■ Zadanie pisemne A
Skopiuj dosłownie część wpisów o Balcerowiczu. Zacznij od słów "Dokładnie! Jest to" i skończ na słowach "jakąś bylejaką, uczelnianą(?).".

■ Podany fragment
%%

Jak Balcerowicz nas nareszcie opuści, to wychodzę z pracy na żądanie i idę świętować.
Najebię się, bo tak jestem nauczony. Chuj, że od dawna nie piję.
Dokładnie! Jest to jedna z tych osób, po której zejściu będę chodził uśmiechnięty przez czas jakiś.
A on nie chciałby pójść sobie gdzieś i już nic nie mówić?
Nie ma chyba w Polsce żadnego profesora, który by chciał :)
A nie, czekaj: ten zjeb chyba nie ma takiej “prawdziwej” profesury, tylko jakąś bylejaką, uczelnianą(?).
Ziobro zdziwienia, poglądy gospodarcze, jak i wiedza na temat świata jest na poziomie XVIII wieku. Jeden i drugi jadą na tych samych bredniach ekonomicznych.

%%

■ Pozycje

%%

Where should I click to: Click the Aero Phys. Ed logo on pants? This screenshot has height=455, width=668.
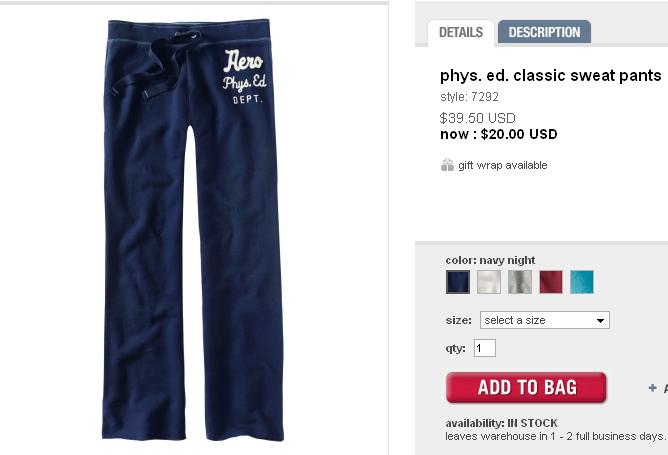[x=244, y=77]
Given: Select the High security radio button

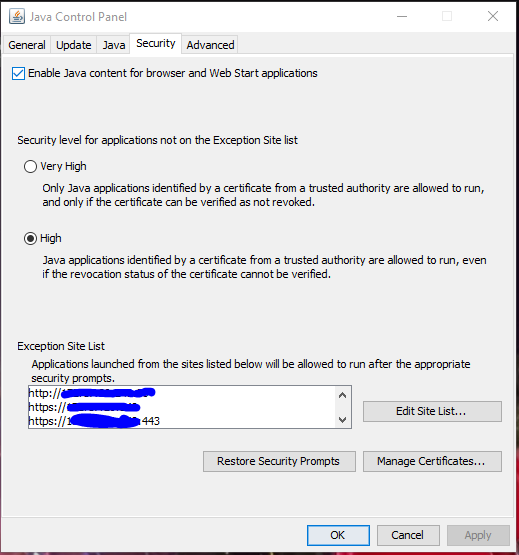Looking at the screenshot, I should pos(30,238).
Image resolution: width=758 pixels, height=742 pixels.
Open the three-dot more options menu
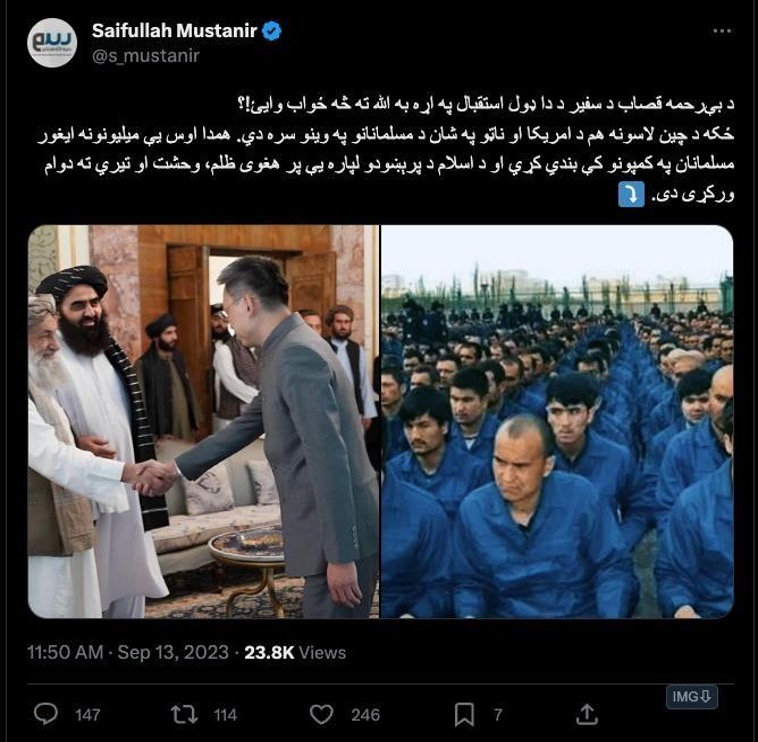(722, 31)
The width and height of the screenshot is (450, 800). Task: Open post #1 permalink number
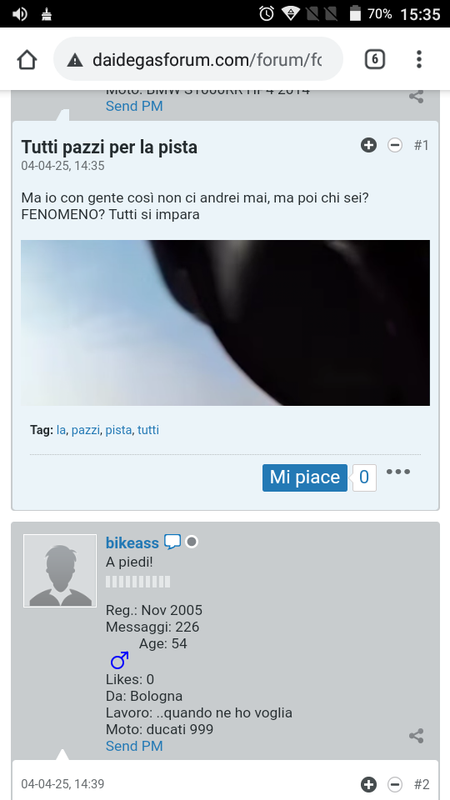tap(421, 145)
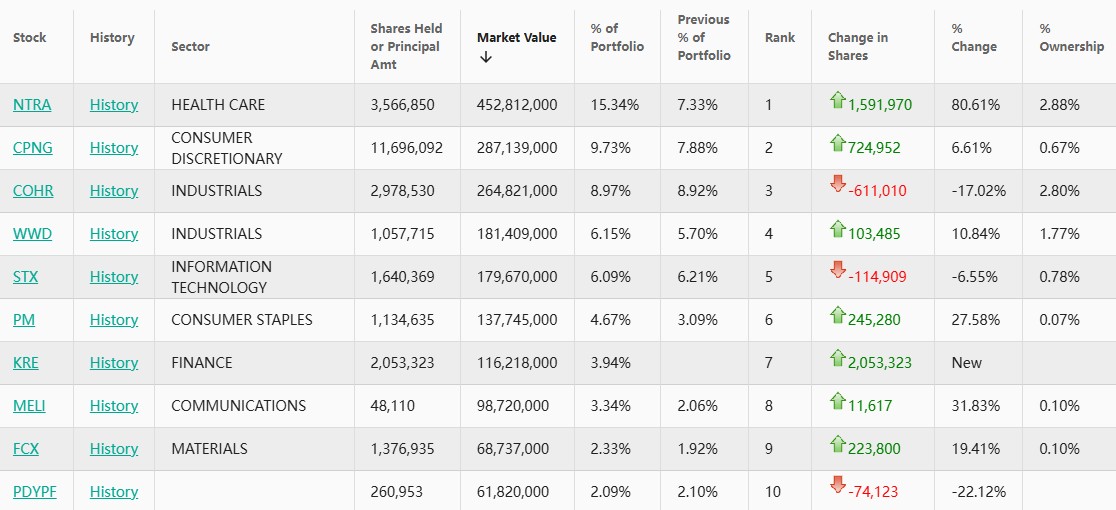Click the green up arrow in KRE row
1116x510 pixels.
[x=838, y=358]
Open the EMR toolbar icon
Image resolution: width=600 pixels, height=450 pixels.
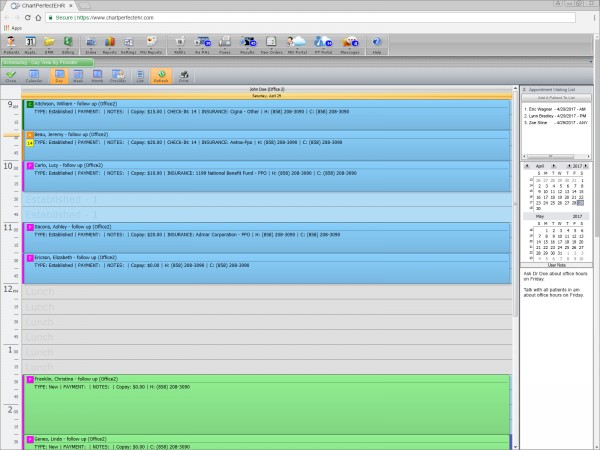tap(49, 43)
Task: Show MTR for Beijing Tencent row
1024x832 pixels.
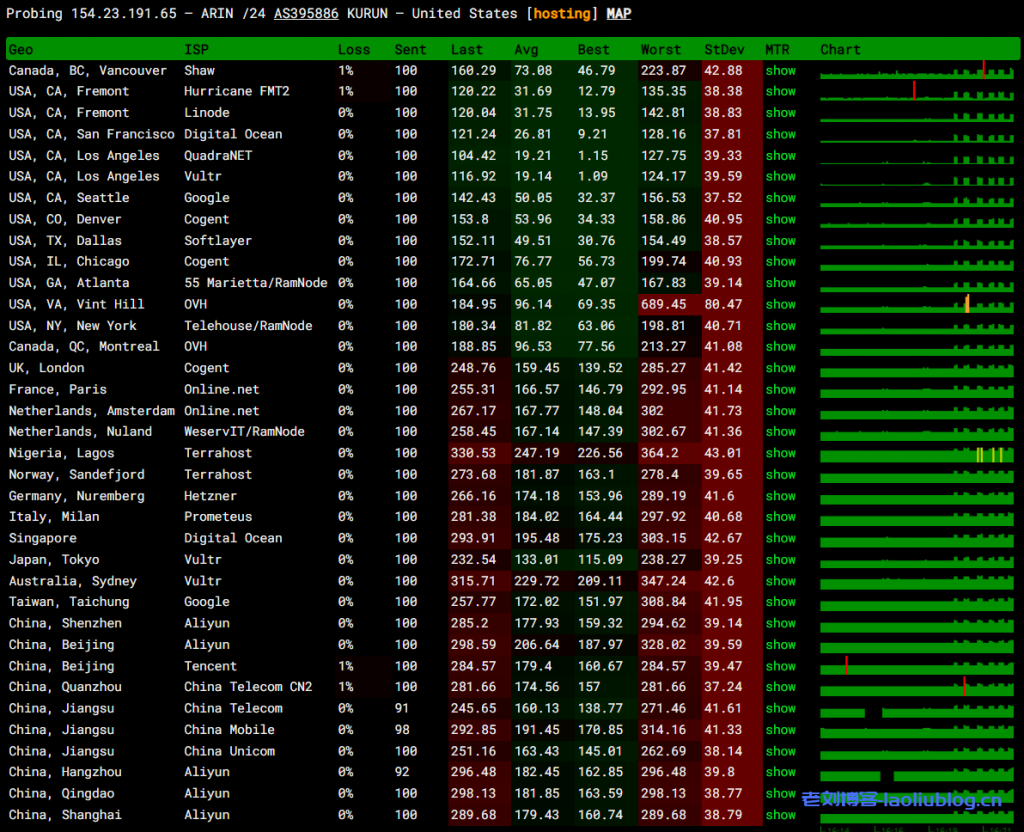Action: pyautogui.click(x=781, y=666)
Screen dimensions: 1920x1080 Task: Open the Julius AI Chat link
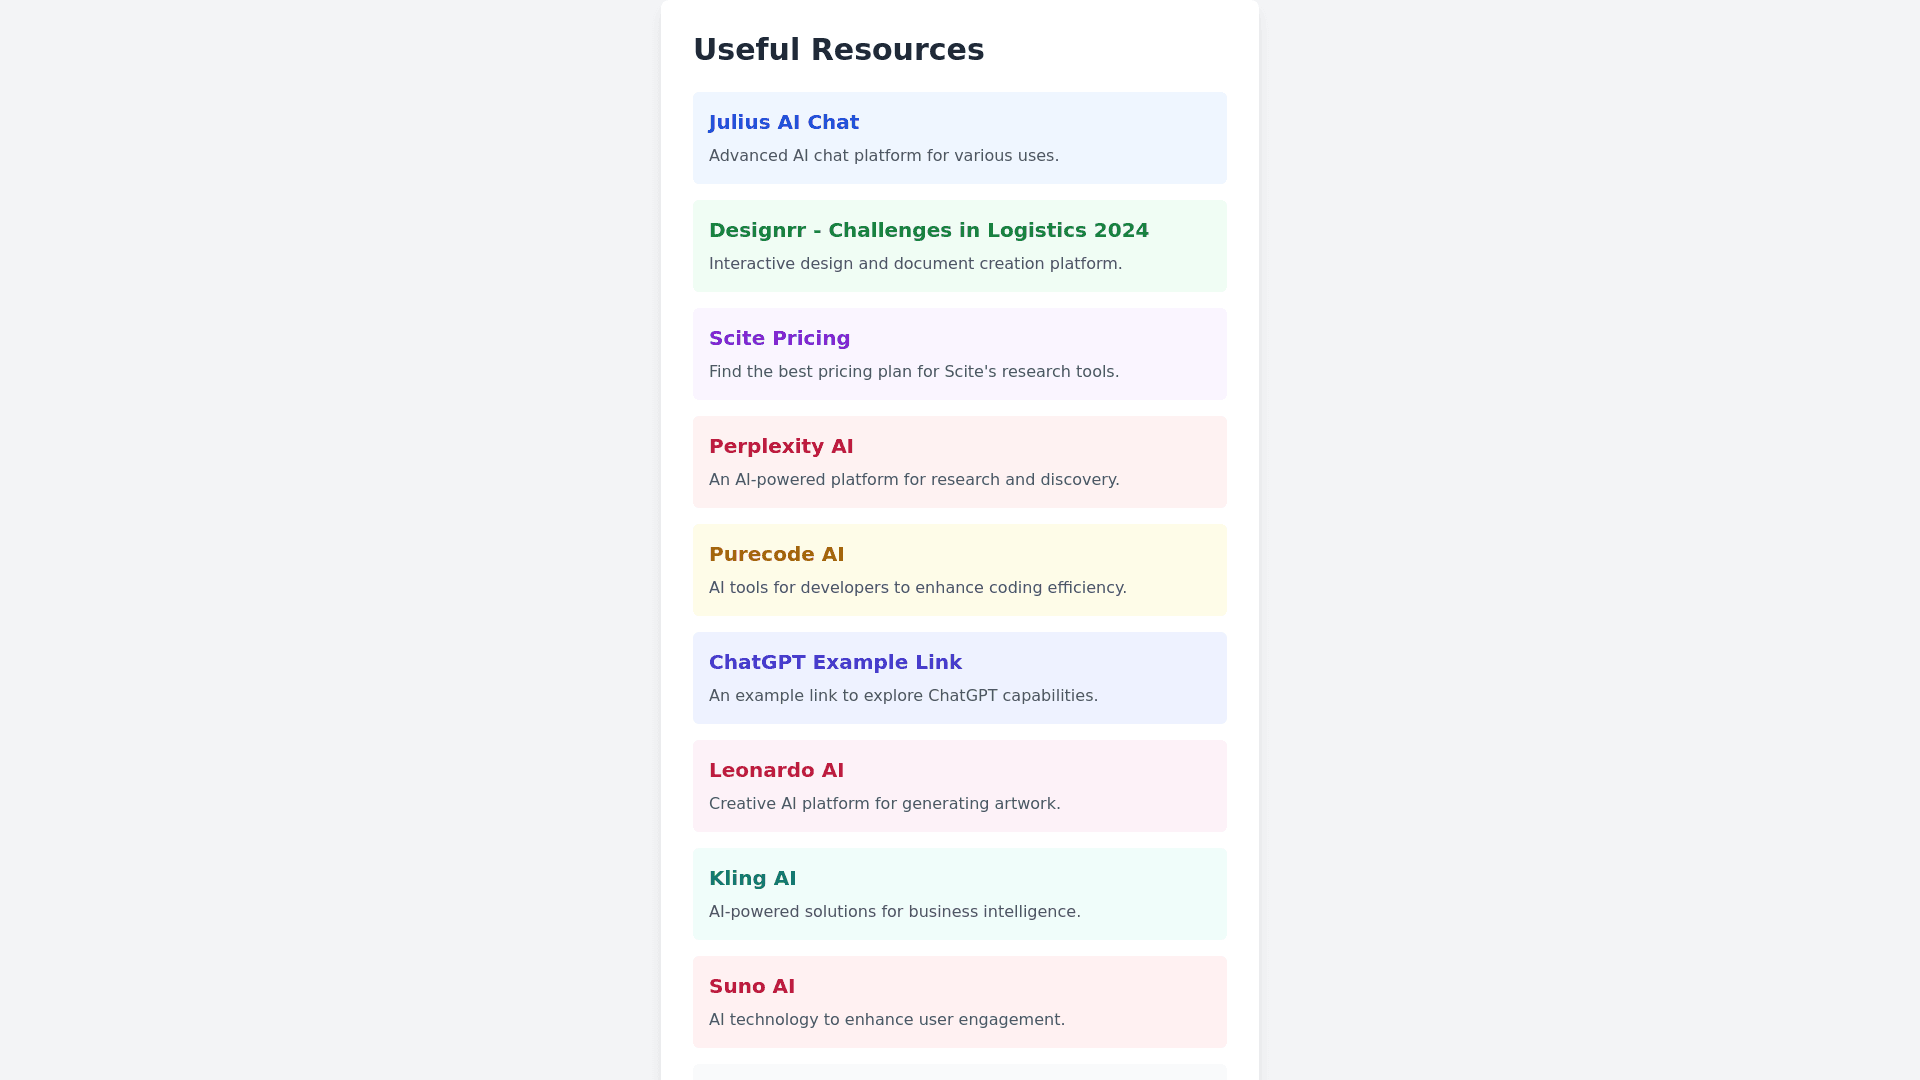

%%

■ Zadanie pisemne B
Zaktualizuj rekordy od wiersza zawierającego "Task: Show MTR for Beijing Tencent row" aż do końca rekordów, zamieniając "Tencent" na "Alibaba" i nie zmieniając niczego więcej. Podaj wyłącznie te wiersze, bez obrazów.

■ Gotowa odpowiedź A
Dokładnie! Jest to jedna z tych osób, po której zejściu będę chodził uśmiechnięty przez czas jakiś.
A on nie chciałby pójść sobie gdzieś i już nic nie mówić?
Nie ma chyba w Polsce żadnego profesora, który by chciał :)
A nie, czekaj: ten zjeb chyba nie ma takiej “prawdziwej” profesury, tylko jakąś bylejaką, uczelnianą(?).

■ Gotowa odpowiedź B
Task: Show MTR for Beijing Alibaba row
1024x832 pixels.
Action: pyautogui.click(x=781, y=666)
Screen dimensions: 1920x1080 Task: Open the Julius AI Chat link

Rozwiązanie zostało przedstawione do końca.